Three instances of reassigned oil-for-food letters of credit have already come to light, disclosed last November at a hearing of the House International Relations Committee, where members questioned BNP's chief executive officer for North America, Everett Schenk, who did not provide an explanation. In all three cases, the letters of credit – totaling millions – guaranteed funds from the Iraq account meant to pay one of Saddam's U.N.-approved suppliers of relief, the Saudi Arabia-based firm Al Riyadh International Flowers. Instead, BNP reassigned the letters of credit to a Malaysia-based firm, East Star Trading Company. Why?

The reasons for this switch have yet to be disclosed. But it should raise alarms that in a program by now infamous for graft, kickbacks, front companies, and business partners selected by Saddam for often dubious reasons and routinely approved by the United Nations, Al-Riyadh International Flowers was evidently favored enough by Saddam to rank as the 10th-largest out of more than 3,500 relief suppliers, which entailed selling more than a quarter of a billion dollars' worth of goods to Iraq. Al-Riyadh also figures on the 2003 Pentagon list of oil-for-food suppliers selling grossly overpriced goods to Baghdad, which was a prime setup for kickbacks to the Saddam regime. Al-Riyadh, for instance, was named by the Pentagon as selling millions' worth of vegetable ghee, overpriced by 28% or more.

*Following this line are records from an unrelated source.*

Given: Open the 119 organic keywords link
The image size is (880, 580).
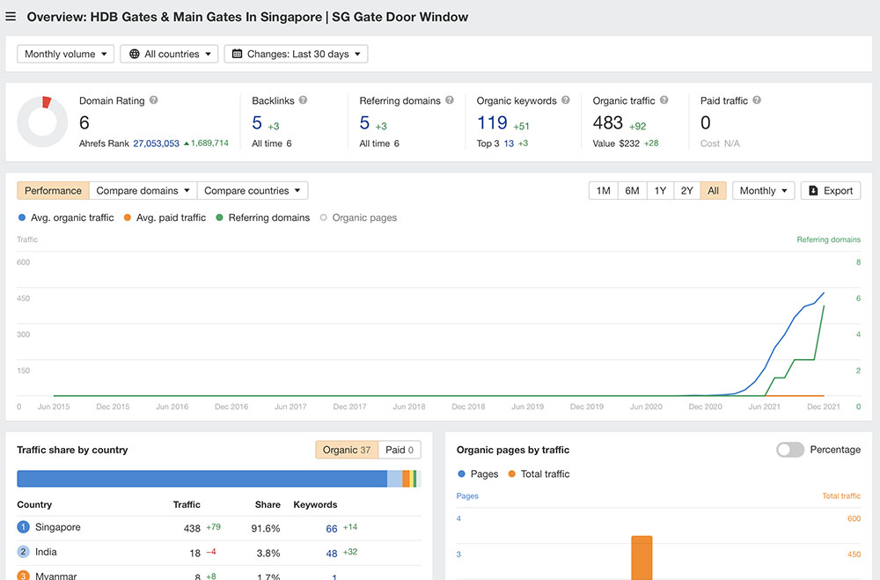Looking at the screenshot, I should [x=492, y=122].
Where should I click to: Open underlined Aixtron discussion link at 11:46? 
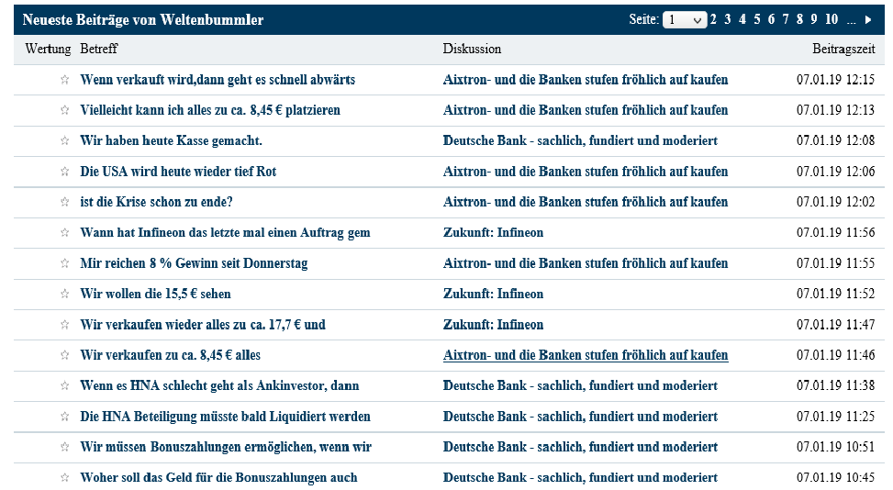coord(586,355)
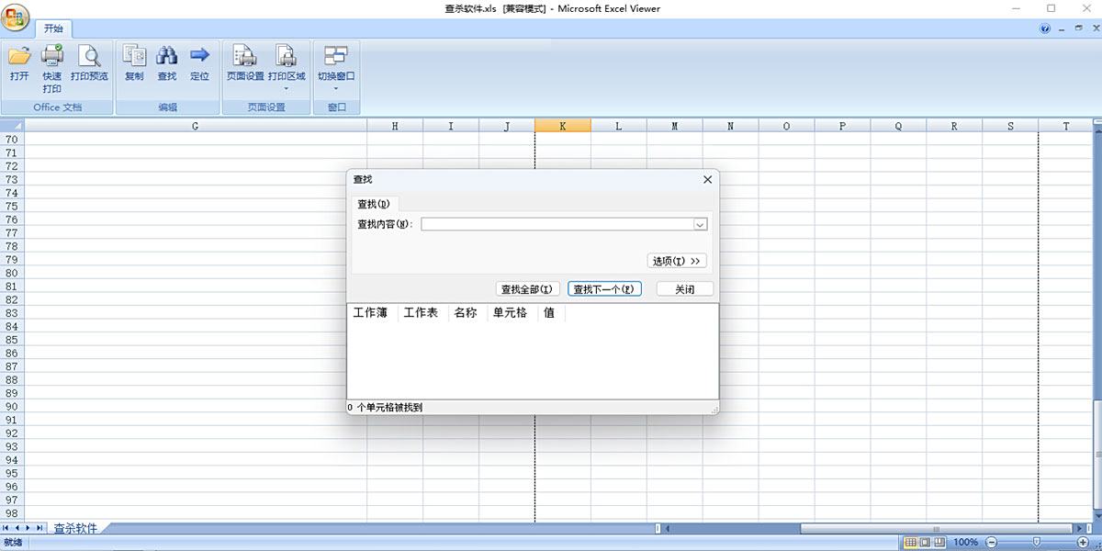This screenshot has height=551, width=1102.
Task: Click the 快速打印 quick print icon
Action: click(x=52, y=57)
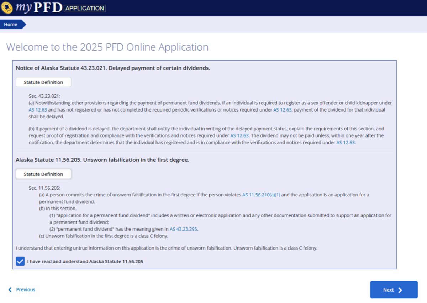427x303 pixels.
Task: Open AS 12.63 link before 'payment of the dividend'
Action: [282, 110]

Congressional investigators are now looking at many more cases of letters of credit reassigned by BNP under oil for food. It is to be hoped that tomorrow we will hear some explanations.

It is also to be hoped that BNP will provide some insight regarding Saddam's oil sales and the associated letters of credit, with which oil buyers sent payments into the oil-for-food account. In a substantial sampling of such letters of credit, seen by The New York Sun, BNP handled both sides of the transaction – meaning the buyer used BNP-related accounts in various countries to open the letters of credit guaranteeing payment to the BNP account in New York. That would mean BNP was responsible for due diligence regarding many of the oil buyers under the program, a group that turns out to have been rife with front companies, many of them dealing openly in kickbacks to Saddam from about 2000 on. Many of these transactions were handled in Switzerland, famous for a degree of banking secrecy that should have raised yet more flags about the need for due diligence.

Beyond that, it would be useful for the public – and particularly for the intended beneficiaries, the people of Iraq – to receive a full accounting of the fees charged and total income earned by BNP, including earnings on the huge balances kept by the United Nations at BNP in the Iraq account. During the final years of the program, these balances topped $12 billion.

BNP was picked in 1996 for the role of chief oil-for-food banker by the former U.N. secretary-general Boutros Boutros-Ghali. The U.N. inquiry into oil for food led by Mr. Volcker has reported that in choosing BNP, Mr. Boutros-Ghali bypassed U.N. procedure for competitive bidding. Mr. Boutros-Ghali has also been described in a recent Associated Press dispatch as “the subject of speculation” regarding likely targets of the federal bribery investigation. The AP further described him as “good friends” with the accused bagman for Saddam, South Korean Tongsun Park.

While serving as banker for the U.N. treasury, during the 1996-2003 oil-for-food program, BNP handled tens of billions in letters of credit. The bank, says Mr. Rohrabacher, was “part and parcel of what went wrong.”